What no one could prepare me for during my time here is experiencing the lesser known and seemingly (though maybe falsely so) less pretentious savior complex that can arise from such humility. In my efforts to ensure I never believed I was saving anyone, I told myself I could never and would never do enough to help anyone either. What led to my extreme fall from grace in the bathroom was a culmination of weeks of cognitive dissonance. I told myself I could never do enough to alter a client’s situation, that the privileges I have been granted would never allow me to understand any plight of the youth experiencing homelessness I work with this summer. That I was a completely otherworldly being from some far away land who had travelled countless miles to do what exactly? I am still trying to figure that out.

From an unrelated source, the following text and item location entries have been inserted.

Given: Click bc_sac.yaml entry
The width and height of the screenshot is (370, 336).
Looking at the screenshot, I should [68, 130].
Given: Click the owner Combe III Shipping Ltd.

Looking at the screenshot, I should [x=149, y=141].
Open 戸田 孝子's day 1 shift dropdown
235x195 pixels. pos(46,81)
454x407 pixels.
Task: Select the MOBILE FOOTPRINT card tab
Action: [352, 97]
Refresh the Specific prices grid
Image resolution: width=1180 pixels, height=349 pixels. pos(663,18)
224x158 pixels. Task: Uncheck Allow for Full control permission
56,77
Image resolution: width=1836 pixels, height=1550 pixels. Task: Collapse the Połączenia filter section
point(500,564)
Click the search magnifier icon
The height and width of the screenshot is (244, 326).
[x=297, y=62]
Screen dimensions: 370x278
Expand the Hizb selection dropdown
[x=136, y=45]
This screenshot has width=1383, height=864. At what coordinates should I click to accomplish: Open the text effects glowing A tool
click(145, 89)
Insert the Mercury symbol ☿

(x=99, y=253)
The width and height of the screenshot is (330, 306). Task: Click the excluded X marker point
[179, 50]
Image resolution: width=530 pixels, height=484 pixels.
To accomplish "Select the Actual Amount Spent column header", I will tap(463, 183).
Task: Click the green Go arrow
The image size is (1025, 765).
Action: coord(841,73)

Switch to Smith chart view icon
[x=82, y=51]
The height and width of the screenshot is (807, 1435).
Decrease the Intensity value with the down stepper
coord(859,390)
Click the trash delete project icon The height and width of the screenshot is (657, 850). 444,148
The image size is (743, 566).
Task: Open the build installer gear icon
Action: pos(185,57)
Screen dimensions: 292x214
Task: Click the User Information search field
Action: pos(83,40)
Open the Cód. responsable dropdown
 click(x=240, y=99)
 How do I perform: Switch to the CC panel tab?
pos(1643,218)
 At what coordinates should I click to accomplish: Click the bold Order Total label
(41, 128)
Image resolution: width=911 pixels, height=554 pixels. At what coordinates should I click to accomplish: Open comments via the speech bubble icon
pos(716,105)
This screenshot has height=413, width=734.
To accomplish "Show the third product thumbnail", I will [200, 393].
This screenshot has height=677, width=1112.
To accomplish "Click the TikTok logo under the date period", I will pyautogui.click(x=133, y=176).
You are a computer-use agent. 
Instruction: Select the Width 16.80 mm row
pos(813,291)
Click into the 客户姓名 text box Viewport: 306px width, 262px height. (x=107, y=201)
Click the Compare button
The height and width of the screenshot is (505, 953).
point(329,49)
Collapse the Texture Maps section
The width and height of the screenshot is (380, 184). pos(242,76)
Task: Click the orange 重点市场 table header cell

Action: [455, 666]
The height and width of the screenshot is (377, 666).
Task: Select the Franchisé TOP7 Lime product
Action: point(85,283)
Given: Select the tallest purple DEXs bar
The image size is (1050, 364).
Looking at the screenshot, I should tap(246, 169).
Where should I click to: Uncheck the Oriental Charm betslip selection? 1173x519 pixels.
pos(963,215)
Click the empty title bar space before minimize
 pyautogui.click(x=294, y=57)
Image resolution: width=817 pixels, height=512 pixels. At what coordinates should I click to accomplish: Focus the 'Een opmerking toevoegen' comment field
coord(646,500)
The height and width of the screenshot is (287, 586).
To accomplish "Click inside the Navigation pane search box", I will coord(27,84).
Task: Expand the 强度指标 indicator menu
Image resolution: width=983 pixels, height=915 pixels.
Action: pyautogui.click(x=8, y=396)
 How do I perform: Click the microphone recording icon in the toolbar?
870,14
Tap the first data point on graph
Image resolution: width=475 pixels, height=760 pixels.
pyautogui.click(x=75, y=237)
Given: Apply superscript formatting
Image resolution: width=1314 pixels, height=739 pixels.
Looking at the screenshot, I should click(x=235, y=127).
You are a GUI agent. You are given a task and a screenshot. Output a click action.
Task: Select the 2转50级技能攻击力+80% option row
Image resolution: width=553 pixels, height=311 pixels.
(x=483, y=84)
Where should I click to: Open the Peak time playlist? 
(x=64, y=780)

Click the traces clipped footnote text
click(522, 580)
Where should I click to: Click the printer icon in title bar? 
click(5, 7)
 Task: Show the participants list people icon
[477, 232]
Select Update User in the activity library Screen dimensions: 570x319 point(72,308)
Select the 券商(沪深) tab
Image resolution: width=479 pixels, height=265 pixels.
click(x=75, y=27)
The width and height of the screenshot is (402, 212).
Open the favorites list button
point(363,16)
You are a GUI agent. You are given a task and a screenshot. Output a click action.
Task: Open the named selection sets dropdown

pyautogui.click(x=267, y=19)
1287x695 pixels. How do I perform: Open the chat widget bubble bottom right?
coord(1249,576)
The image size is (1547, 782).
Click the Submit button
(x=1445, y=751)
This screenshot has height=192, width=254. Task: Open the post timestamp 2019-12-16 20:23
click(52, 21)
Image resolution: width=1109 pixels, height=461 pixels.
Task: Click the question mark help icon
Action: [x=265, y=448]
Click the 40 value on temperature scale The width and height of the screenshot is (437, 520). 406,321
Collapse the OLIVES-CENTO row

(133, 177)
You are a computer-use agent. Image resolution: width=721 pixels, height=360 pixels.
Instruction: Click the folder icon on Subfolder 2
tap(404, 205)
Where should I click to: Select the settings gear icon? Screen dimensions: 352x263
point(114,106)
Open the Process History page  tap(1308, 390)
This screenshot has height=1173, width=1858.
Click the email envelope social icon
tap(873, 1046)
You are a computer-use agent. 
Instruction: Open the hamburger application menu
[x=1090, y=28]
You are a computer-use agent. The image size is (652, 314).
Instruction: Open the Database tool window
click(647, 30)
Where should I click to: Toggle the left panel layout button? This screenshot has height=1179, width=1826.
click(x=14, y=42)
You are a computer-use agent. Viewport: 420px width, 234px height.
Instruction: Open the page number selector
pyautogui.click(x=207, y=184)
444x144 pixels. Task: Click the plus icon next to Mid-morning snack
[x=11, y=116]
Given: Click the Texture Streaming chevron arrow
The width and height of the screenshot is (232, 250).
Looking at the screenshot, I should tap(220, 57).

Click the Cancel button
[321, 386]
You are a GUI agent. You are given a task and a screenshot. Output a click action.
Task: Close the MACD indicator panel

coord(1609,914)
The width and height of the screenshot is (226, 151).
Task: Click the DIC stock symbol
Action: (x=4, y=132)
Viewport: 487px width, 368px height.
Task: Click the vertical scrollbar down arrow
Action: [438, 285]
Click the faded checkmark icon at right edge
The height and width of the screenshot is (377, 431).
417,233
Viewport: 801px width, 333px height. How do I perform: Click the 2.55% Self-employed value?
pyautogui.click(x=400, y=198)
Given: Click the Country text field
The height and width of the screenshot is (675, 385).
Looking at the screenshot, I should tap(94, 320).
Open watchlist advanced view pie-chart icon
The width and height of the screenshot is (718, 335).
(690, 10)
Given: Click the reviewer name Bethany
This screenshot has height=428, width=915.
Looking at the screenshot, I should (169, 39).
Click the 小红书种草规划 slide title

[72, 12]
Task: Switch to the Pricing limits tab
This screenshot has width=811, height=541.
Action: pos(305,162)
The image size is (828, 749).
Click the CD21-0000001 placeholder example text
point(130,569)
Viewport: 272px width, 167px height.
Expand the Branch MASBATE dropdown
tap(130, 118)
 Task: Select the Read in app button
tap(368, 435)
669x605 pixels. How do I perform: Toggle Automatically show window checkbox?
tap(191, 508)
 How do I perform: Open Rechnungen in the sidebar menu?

But every laugh I share with a client, every conversation ranging from the concept of currency to the roots of oppression, every moment that allows me to connect with another human being that I otherwise never would have had is a moment of connection and shared mutual respect of each other’s different experiences neither one of us would have had without DE. My cognitive dissonance arose from saying my presence changed nothing when I could see that it did. I learned once in a social psychology class at Duke that true altruism is a myth. Humans will rarely do anything that does not benefit oneself in some way. In my mind’s attempt to create personal benefit when I didn’t want there to be any, I subconsciously justified my actions in a way that lulled myself into superiority and self righteousness. I believed that if I refused to think my presence made any impact, somehow what I was doing would seem more altruistic and ethical. I was a saint for maintaining some sort of harsh humility. But saying my presence is ineffective negates the strides I have seen clients at Larkin street make as well as the strides I have made within myself these past few weeks.

I broke down from the overwhelming belief that I was not doing enough with my time in San Francisco because I could never be so bold as to attempt to measure what impact I had in providing others opportunities to better their lives. I still believe that claiming I am doing a world of good or creating some social impact is bold on my part. But at this point I am satisfied with focusing less on the amount of good I am or am not doing and focusing more on maximizing the moments of connection that seem to mutually benefit all parties. But I mean… I don’t know. Duke Engage has taught me I never know what I think I know.